Basically I want to know whether my working method was correct as I have doubts with some of it.

I first did voltage division at the two base resistances, and I get 3V at the base. Since we know there's a base-emitter drop of 0.7V, the emitter voltage of Q1 is 2.3V which is also the base voltage of Q2, therefore the emitter voltage of Q2 is 1.6V.

This means we can calculate the emitter current of Q2 easily. After obtaining the emitter current of Q2, using the Ie = Ib + Ic relation and substituting for Ib = Ic/B, we can easily getting the collector current

*ic2*.

http://img542.imageshack.us/img542/8632/80235300.jpg [Broken]

Now here is where I'm a bit confused as to how to proceed and get

*ic1*

I thought I can get the current from Vcc to Vb, let's call it

*ix*, going back to the Vcc node, can I use that as a KCL point?

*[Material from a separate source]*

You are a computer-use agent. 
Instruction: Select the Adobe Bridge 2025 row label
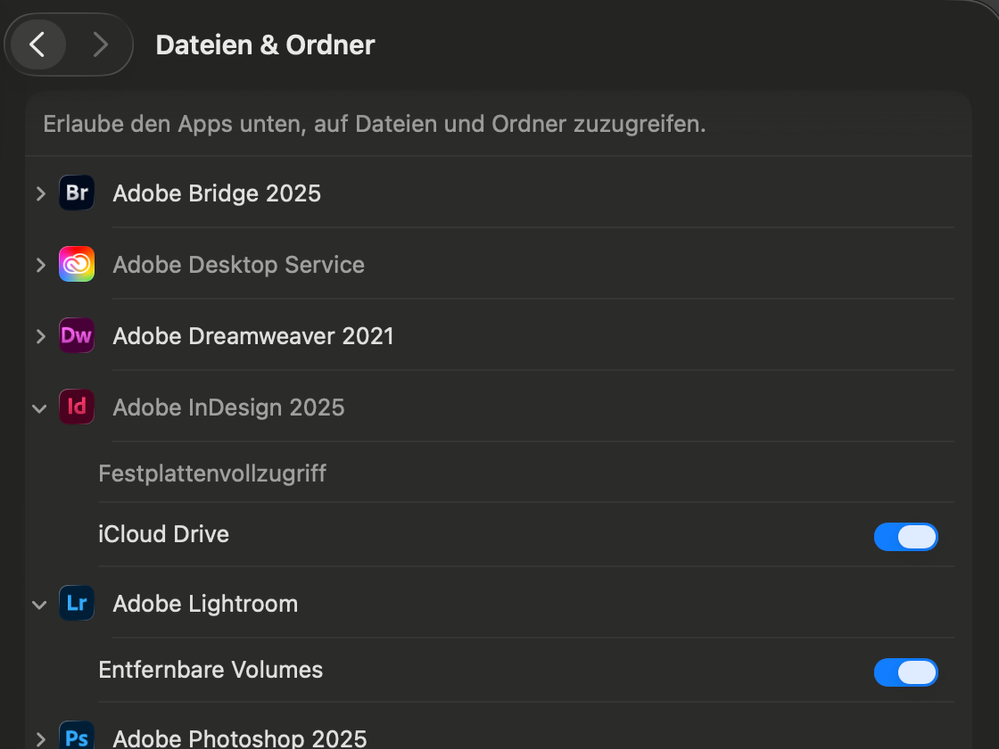click(x=216, y=193)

So basically if I have

*ix*leaving that node, and let's call the other current

*il*which is going through Rc, those two must add up to give 0.

Once I have

*il*, then il = ic1 + ic2 and therefore I can solve for ic1 and hence also find the voltage at Vc which is the DC voltage they asked for.

http://img6.imageshack.us/img6/664/12595537.jpg [Broken]

Thanks.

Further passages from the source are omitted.